**Given records**
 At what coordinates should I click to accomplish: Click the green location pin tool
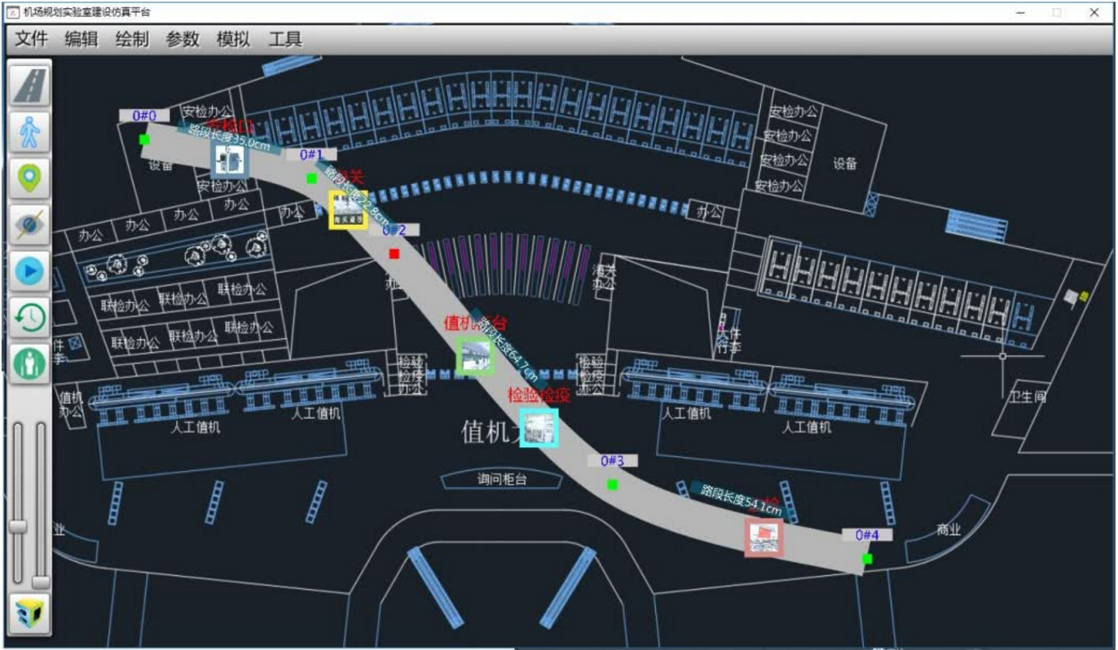pyautogui.click(x=30, y=178)
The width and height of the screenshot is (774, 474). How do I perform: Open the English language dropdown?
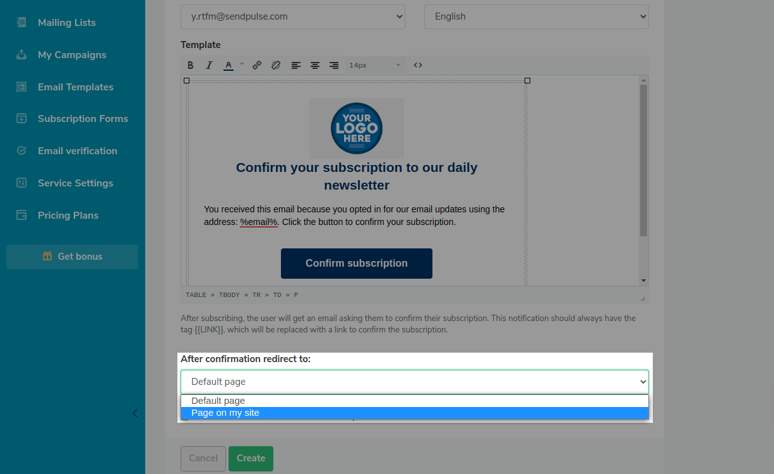pyautogui.click(x=536, y=16)
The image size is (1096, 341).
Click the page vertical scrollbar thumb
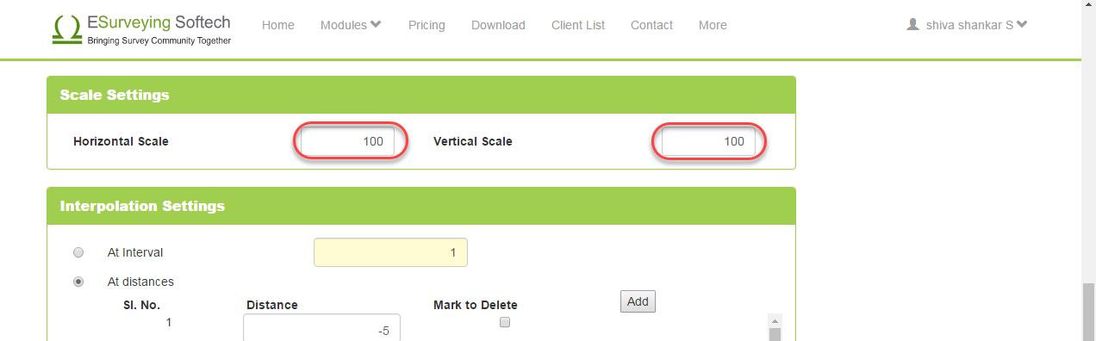(1088, 312)
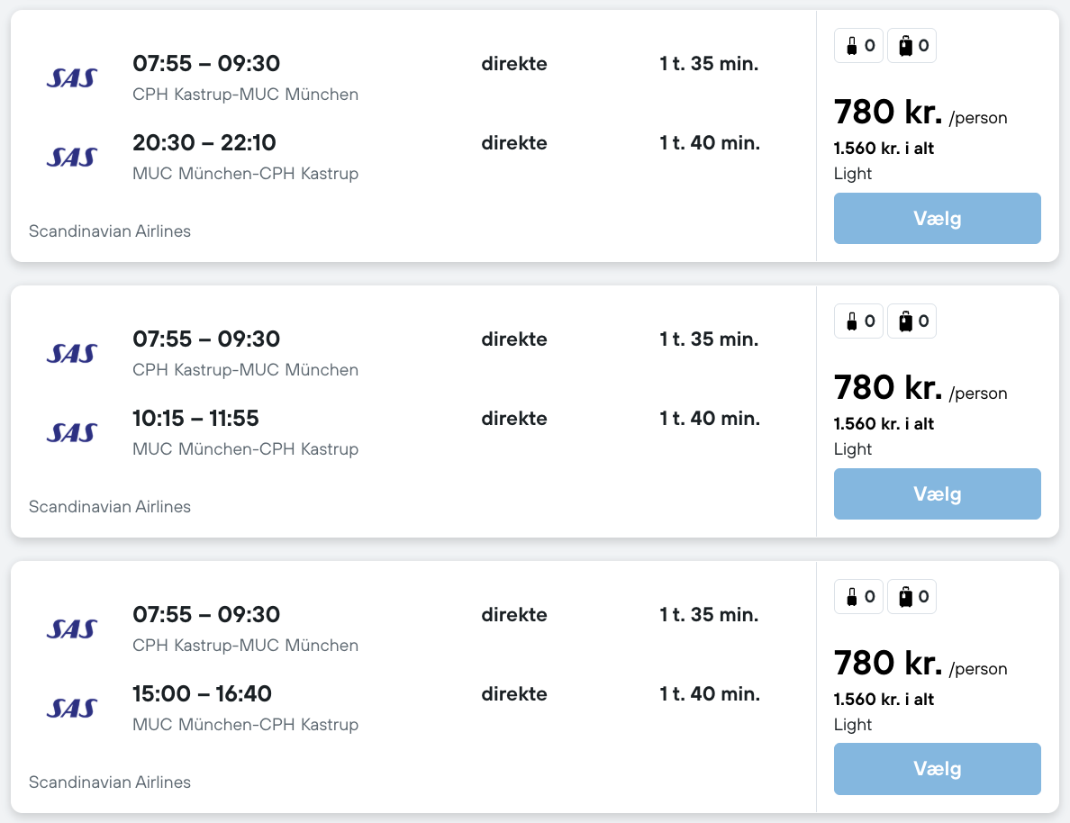Click 780 kr. price in the bottom card

888,664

**Task**
Copy every item above word for word, leaving out the pictures.

**Full response**
 At what coordinates should I click to accomplish: Click the green location pin tool
pyautogui.click(x=30, y=178)
The width and height of the screenshot is (774, 474). How do I perform: Open the English language dropdown?
pyautogui.click(x=536, y=16)
The image size is (1096, 341).
Click the page vertical scrollbar thumb
(1088, 312)
Click 780 kr. price in the bottom card

888,664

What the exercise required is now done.